A big crowd turned out at 7am at Davidson River Campground: Jackie, Sara, Cason+Kira, Sadie, Lydia, Leah, Gordon+Gary, and me. Only the last four of us had any intentions of doing the big mama--everyone else was peacing out at Gloucester, about 12.5 miles in.
It was a wonderful run. I felt like a little filly prancing uphill and everyone was in high spirits, chatting and smiling, with nary a whiff of competition or jostling for position. The forest was bathed in apple green with heady bursts of color from the flame azaleas peeking around every corner. Grasshoppers fled before us, ricocheting off leaves like leggy ball bearings.

I think my smile was this big most of the time. (The good pics are courtesy of Gordon Murray)

Then at Gloucester the bailers fed us and watered us and we said our fond farewells. Up the stairway to hell, up Pilot Mountain we clambered for what felt like hours, only to descend (oh Art Loeb, you brutal mistress, always stealing the elevation gains back from us) to Farlow Gap, where Todd Branham and some SORBA friends were doing trail work. It was nice to see familiar faces.
A beautiful day on top of Pilot Mountain. Obviously my camera phone doesn't do it justice.
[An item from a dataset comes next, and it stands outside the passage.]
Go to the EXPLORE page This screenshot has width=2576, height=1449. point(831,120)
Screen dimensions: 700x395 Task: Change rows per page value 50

The vistas were choice, the weather was amazing, and I felt spry all the way to Black Balsam, although I was out of water and a bit daunted by the remaining mileage. However, I was still within my limits mentally and physically, refueling like a champ, and feeling gregarious and talkative.
Between the Parkway and Black Balsam

I'll just say it: everything we did past Black Balsam kind of sucked. The trail is a warped cavity eroded into the hillside and the signage is inadequate to say the least. Fortunately the 360 degree views almost make up for it. And I am biased against the final leg now because of what happened. I blindly trusted the experience and map skills of my companions but after a couple of missed intersections we went way...way...way off course. We plunged down miles of steep, debris-cluttered trail into a deep valley, which was nice and all until we came upon a camper who told us just how far off track we were (possibly on the unpleasantly named Greasy Cove, although it could've been any unmarked trail). Fortunately we were only a couple miles from the Parkway, and what could have been a very serious issue was only a minor inconvenience. We sustained no injuries, suffered only a little bonkage, and emerged from the woods with our sanities and friendship intact, albeit feeling a little sheepish and disheartened. And still did almost the same mileage, even if we didn't accomplish our goal.

The final word? Aside from serious navigational issues and not enough water, it was awesome, especially the first two-thirds. It did not destroy me in body or soul and unlike the Shut-In, which I may not do again, I would run the Art Loeb again in two weeks. Really. It was an experience worth having.